Behavior of Battery Metals Lithium, Cobalt, Manganese and Lanthanum in Black Copper Smelting
Anna Dańczak,
Lassi Klemettinen,
Matti Kurhila,
Pekka Taskinen,
Daniel Lindberg,
Ari Jokilaakso
Affiliations
Anna Dańczak
School of Chemical Engineering, Department of Chemical and Metallurgical Engineering, Aalto University, P.O. Box 16100, Kemistintie 1, 02150 Espoo, Finland
Lassi Klemettinen
School of Chemical Engineering, Department of Chemical and Metallurgical Engineering, Aalto University, P.O. Box 16100, Kemistintie 1, 02150 Espoo, Finland
Matti Kurhila
Geological Survey of Finland, Vuorimiehentie 2, 02150 Espoo, Finland
Pekka Taskinen
School of Chemical Engineering, Department of Chemical and Metallurgical Engineering, Aalto University, P.O. Box 16100, Kemistintie 1, 02150 Espoo, Finland
Daniel Lindberg
School of Chemical Engineering, Department of Chemical and Metallurgical Engineering, Aalto University, P.O. Box 16100, Kemistintie 1, 02150 Espoo, Finland
Ari Jokilaakso
School of Chemical Engineering, Department of Chemical and Metallurgical Engineering, Aalto University, P.O. Box 16100, Kemistintie 1, 02150 Espoo, Finland
Recycling of metals from different waste streams must be increased in the near future for securing the availability of metals that are critical for high-tech applications, such as batteries for e-mobility.

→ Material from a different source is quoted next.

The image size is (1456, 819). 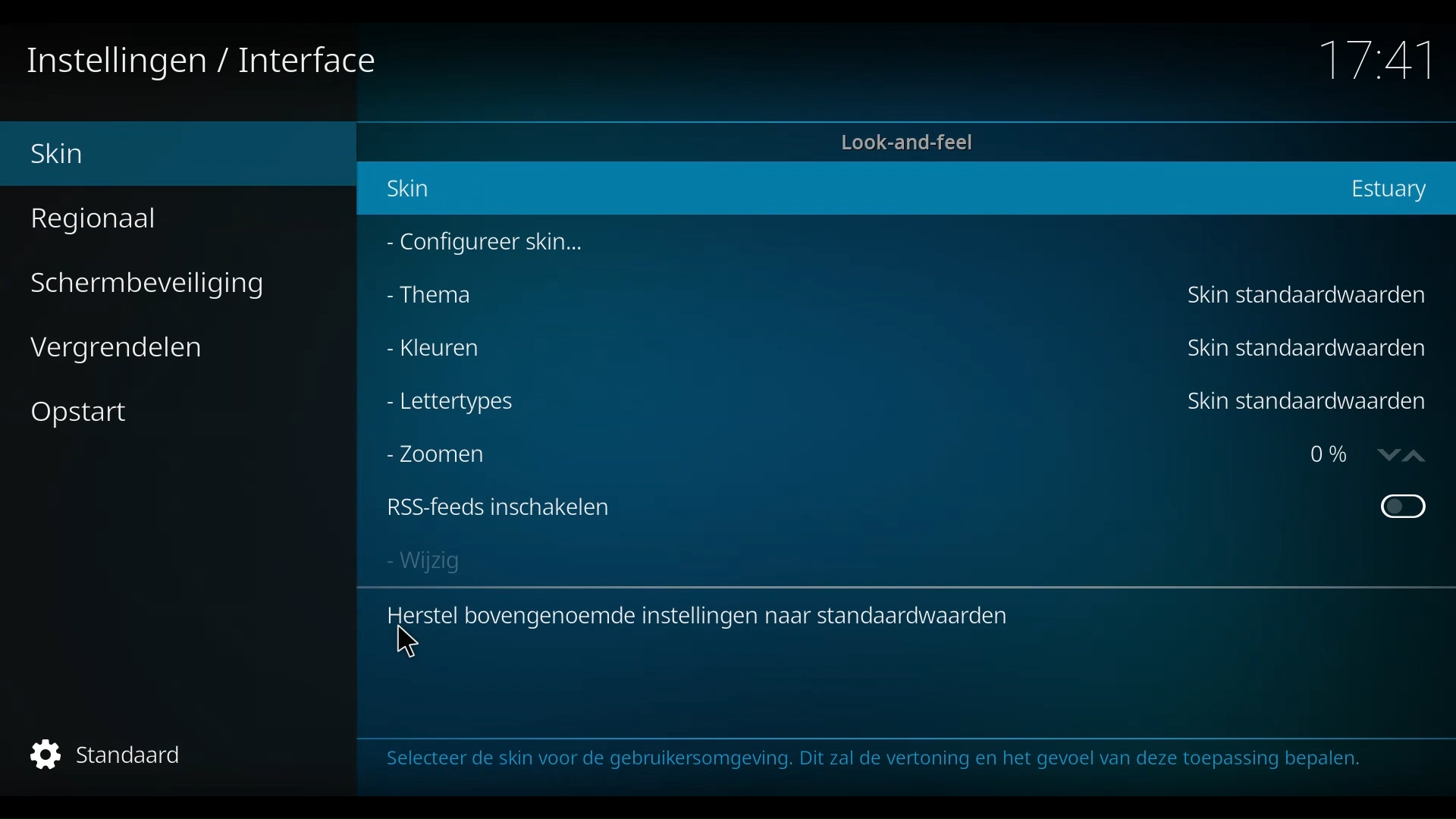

Black copper smelting is a flexible recycling route for many different types of scrap, including Waste Electrical and Electronic Equipment (WEEE) and some end-of-life energy storage materials. Fundamental thermodynamic data about the behavior of battery metals and the effect of slag additives is required for providing data necessary for process development, control, and optimization. The goal of our study is to investigate the suitability of black copper smelting process for recycling of battery metals lithium, cobalt, manganese, and lanthanum. The experiments were performed alumina crucibles at 1300 °C, in oxygen partial pressure range of 10−11‒10−8 atm. The slags studied contained 0 to 6 wt% of MgO. Electron probe microanalysis (EPMA) and laser ablation-inductively coupled plasma-mass spectrometry (LA-ICP-MS) techniques were utilized for phase composition quantifications. The results reveal that most cobalt can be recovered into the copper alloy in extremely reducing process conditions, whereas lithium, manganese, and lanthanum deport predominantly in the slag at all investigated oxygen partial pressures.